A want my mummy
Gruesome, but fascinating.
A mountain-climbing club, on an expedition to the summit of Citlatépetl (aka Pico de Oriziba), the highest mountain in Mexico and, at 5,636 meters above sea level, the third highest (after Mt. McKinley and Mt. Logan) mountain in North America, discovered two mummified human bodies.
Although in the tropics, and with a tropical climate at its based, Citlatépetl is snow covered year round at the summit, and is home to the largest glacier in Mexico. Between the sun, the dry climate, the volcanic soil (Citlatépetl, like Mt. Fuji in Japan is a volcano, last erupting in 1846) and the cold, organic matter is slow to decompose. Something as large as a human body would be likely to mummify, although it would not be likely to be preserved indefinitely.
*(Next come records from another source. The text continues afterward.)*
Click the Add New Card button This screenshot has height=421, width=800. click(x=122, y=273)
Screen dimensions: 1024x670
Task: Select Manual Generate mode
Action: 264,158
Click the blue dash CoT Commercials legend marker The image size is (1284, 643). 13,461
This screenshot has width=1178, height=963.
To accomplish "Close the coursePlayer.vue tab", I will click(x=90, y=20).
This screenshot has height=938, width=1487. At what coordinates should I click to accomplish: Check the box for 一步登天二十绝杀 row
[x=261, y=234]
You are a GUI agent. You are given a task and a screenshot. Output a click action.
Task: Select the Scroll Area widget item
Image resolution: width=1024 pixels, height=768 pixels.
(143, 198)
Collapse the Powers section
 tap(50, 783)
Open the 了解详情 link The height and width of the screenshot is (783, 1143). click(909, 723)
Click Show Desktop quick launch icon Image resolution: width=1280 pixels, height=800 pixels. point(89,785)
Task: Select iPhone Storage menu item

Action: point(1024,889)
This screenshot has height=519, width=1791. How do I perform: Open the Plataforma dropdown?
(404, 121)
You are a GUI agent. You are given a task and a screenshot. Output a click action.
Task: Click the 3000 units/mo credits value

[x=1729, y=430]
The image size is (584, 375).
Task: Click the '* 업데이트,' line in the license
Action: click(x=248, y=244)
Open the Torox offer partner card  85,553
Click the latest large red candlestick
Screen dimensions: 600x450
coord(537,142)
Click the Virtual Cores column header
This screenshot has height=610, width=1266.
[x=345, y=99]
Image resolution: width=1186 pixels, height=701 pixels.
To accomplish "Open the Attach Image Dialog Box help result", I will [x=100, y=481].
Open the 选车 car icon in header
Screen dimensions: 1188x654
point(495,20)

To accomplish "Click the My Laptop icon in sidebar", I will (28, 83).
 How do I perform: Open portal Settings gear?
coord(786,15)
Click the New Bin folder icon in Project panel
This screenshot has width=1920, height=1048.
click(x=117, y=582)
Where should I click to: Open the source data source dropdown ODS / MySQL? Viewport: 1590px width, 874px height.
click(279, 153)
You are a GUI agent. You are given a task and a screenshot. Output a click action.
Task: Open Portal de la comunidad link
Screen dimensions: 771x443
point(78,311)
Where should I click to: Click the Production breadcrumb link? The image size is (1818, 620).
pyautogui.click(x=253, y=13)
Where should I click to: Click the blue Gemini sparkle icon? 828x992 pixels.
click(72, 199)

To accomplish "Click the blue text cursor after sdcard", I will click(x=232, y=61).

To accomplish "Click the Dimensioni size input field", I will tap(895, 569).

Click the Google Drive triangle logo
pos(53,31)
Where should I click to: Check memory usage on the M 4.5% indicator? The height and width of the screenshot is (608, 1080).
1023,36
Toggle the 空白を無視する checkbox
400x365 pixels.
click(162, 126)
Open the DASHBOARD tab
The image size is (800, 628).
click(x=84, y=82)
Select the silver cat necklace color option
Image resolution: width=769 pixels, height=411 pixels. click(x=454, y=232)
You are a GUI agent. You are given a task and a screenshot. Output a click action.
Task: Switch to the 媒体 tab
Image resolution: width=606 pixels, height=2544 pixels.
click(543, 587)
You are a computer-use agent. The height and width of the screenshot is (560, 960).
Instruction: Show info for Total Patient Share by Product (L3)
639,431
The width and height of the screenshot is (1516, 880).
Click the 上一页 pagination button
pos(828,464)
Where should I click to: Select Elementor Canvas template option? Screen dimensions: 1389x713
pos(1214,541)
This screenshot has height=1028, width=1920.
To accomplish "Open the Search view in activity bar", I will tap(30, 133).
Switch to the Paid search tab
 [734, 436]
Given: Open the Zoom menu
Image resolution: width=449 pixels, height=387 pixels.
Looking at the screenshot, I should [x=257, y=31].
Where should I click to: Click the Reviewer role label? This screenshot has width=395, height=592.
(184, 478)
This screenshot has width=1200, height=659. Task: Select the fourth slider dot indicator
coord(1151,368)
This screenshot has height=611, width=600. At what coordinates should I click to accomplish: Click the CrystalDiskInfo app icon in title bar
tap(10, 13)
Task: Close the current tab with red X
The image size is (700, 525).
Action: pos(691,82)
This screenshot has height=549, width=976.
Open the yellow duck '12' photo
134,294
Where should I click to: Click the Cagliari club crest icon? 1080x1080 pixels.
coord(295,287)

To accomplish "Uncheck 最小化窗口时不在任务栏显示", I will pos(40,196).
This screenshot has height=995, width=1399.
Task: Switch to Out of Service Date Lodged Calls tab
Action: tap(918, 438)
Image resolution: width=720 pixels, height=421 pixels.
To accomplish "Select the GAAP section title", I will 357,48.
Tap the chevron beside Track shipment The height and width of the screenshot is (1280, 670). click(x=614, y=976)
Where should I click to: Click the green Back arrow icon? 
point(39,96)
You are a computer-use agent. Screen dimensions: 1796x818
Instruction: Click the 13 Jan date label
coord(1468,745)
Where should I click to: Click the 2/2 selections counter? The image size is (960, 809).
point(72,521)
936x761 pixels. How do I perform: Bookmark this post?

It is not an impossible climb (the first recorded climb was only in 1848, by French climber Alejandre Doignon) but it is a challenging one, requiring not just to be in good athletic condition, but also to be an experienced alpinist.
And therein lies the problem. While the bodies were first thought to date back to the 1960s, there were two climbers lost in an avalance in 1950, whose families believe (and who authorities believe) are who the mummies were. Which suggests that they were buried in the avalanche, but global warming since 1950 uncovered the bodies only recently.
There is, of course, a legal process to be followed, if the bodies are to be released to the families, and even after 65 years, there are accident reports to be filed, but death investigators in the State of Puebla are not mountain climbers (nor is it in their job description), nor are mountain climbers death investigators. The climbers who discovered the mummies are willing to recover the remains, and bring them down, but then the forensics team has no way of insuring the procedures were followed, nor of avoiding contaminating the scene and ruling out suicide or homicide.
Sometimes the cliches are true… there just is no way in Mexico to follow the rules, even if you want to, and there is nowhere in the country you can go without uncovering a chilling reminder of our past.